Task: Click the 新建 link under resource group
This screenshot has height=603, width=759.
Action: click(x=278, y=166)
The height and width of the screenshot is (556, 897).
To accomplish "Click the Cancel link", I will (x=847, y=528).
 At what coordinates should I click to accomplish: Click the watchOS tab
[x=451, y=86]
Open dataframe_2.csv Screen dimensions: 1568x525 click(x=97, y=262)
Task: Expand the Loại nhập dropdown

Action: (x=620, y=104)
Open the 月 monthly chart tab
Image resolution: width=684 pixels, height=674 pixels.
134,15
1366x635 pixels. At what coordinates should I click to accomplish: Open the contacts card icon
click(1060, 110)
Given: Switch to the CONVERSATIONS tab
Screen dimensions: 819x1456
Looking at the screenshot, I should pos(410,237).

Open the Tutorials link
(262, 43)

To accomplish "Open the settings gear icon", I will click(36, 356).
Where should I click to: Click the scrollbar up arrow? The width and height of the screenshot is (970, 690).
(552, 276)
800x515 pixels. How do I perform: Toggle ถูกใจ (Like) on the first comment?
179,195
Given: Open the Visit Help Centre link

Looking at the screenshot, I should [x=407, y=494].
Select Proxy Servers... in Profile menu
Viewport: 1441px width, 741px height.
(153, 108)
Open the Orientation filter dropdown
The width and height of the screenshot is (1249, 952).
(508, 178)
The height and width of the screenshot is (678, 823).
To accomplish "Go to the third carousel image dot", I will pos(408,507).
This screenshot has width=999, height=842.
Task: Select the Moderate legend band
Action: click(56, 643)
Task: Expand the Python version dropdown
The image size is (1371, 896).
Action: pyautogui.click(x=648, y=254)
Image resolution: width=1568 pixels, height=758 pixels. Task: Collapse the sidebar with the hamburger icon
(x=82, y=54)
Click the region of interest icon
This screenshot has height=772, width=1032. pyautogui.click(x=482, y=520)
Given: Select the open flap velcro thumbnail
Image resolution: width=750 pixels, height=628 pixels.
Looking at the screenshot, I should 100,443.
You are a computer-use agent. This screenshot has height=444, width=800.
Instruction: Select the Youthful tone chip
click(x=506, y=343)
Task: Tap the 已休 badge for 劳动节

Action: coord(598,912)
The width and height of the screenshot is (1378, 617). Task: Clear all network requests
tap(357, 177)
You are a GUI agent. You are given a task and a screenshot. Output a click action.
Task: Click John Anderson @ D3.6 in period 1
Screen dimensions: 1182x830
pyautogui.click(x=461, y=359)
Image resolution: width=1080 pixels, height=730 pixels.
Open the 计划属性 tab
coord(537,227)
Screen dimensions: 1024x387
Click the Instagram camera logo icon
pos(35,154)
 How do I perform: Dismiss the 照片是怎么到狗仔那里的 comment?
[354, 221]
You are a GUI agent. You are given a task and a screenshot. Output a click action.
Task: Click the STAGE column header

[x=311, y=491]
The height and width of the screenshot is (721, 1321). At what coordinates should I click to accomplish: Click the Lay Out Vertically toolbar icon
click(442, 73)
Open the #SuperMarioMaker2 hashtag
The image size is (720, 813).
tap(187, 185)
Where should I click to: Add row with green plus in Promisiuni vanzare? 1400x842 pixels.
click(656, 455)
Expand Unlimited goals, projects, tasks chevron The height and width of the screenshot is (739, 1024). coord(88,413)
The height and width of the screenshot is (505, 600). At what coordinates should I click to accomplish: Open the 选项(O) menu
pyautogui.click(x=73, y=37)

-=-=-=-=-

### [Your assignment]
Reproduce the records above word for word.

### [Output]
Task: Click the 新建 link under resource group
This screenshot has height=603, width=759.
Action: click(x=278, y=166)
The height and width of the screenshot is (556, 897).
To accomplish "Click the Cancel link", I will (x=847, y=528).
 At what coordinates should I click to accomplish: Click the watchOS tab
[x=451, y=86]
Open dataframe_2.csv Screen dimensions: 1568x525 click(x=97, y=262)
Task: Expand the Loại nhập dropdown

Action: (x=620, y=104)
Open the 月 monthly chart tab
Image resolution: width=684 pixels, height=674 pixels.
134,15
1366x635 pixels. At what coordinates should I click to accomplish: Open the contacts card icon
click(1060, 110)
Given: Switch to the CONVERSATIONS tab
Screen dimensions: 819x1456
Looking at the screenshot, I should pos(410,237).

Open the Tutorials link
(262, 43)

To accomplish "Open the settings gear icon", I will click(36, 356).
Where should I click to: Click the scrollbar up arrow? The width and height of the screenshot is (970, 690).
(552, 276)
800x515 pixels. How do I perform: Toggle ถูกใจ (Like) on the first comment?
179,195
Given: Open the Visit Help Centre link

Looking at the screenshot, I should [x=407, y=494].
Select Proxy Servers... in Profile menu
Viewport: 1441px width, 741px height.
(153, 108)
Open the Orientation filter dropdown
The width and height of the screenshot is (1249, 952).
(508, 178)
The height and width of the screenshot is (678, 823).
To accomplish "Go to the third carousel image dot", I will pos(408,507).
This screenshot has width=999, height=842.
Task: Select the Moderate legend band
Action: click(56, 643)
Task: Expand the Python version dropdown
The image size is (1371, 896).
Action: pyautogui.click(x=648, y=254)
Image resolution: width=1568 pixels, height=758 pixels. Task: Collapse the sidebar with the hamburger icon
(x=82, y=54)
Click the region of interest icon
This screenshot has height=772, width=1032. pyautogui.click(x=482, y=520)
Given: Select the open flap velcro thumbnail
Image resolution: width=750 pixels, height=628 pixels.
Looking at the screenshot, I should 100,443.
You are a computer-use agent. This screenshot has height=444, width=800.
Instruction: Select the Youthful tone chip
click(x=506, y=343)
Task: Tap the 已休 badge for 劳动节

Action: coord(598,912)
The width and height of the screenshot is (1378, 617). Task: Clear all network requests
tap(357, 177)
You are a GUI agent. You are given a task and a screenshot. Output a click action.
Task: Click John Anderson @ D3.6 in period 1
Screen dimensions: 1182x830
pyautogui.click(x=461, y=359)
Image resolution: width=1080 pixels, height=730 pixels.
Open the 计划属性 tab
coord(537,227)
Screen dimensions: 1024x387
Click the Instagram camera logo icon
pos(35,154)
 How do I perform: Dismiss the 照片是怎么到狗仔那里的 comment?
[354, 221]
You are a GUI agent. You are given a task and a screenshot. Output a click action.
Task: Click the STAGE column header

[x=311, y=491]
The height and width of the screenshot is (721, 1321). At what coordinates should I click to accomplish: Click the Lay Out Vertically toolbar icon
click(442, 73)
Open the #SuperMarioMaker2 hashtag
The image size is (720, 813).
tap(187, 185)
Where should I click to: Add row with green plus in Promisiuni vanzare? 1400x842 pixels.
click(656, 455)
Expand Unlimited goals, projects, tasks chevron The height and width of the screenshot is (739, 1024). coord(88,413)
The height and width of the screenshot is (505, 600). At what coordinates should I click to accomplish: Open the 选项(O) menu
pyautogui.click(x=73, y=37)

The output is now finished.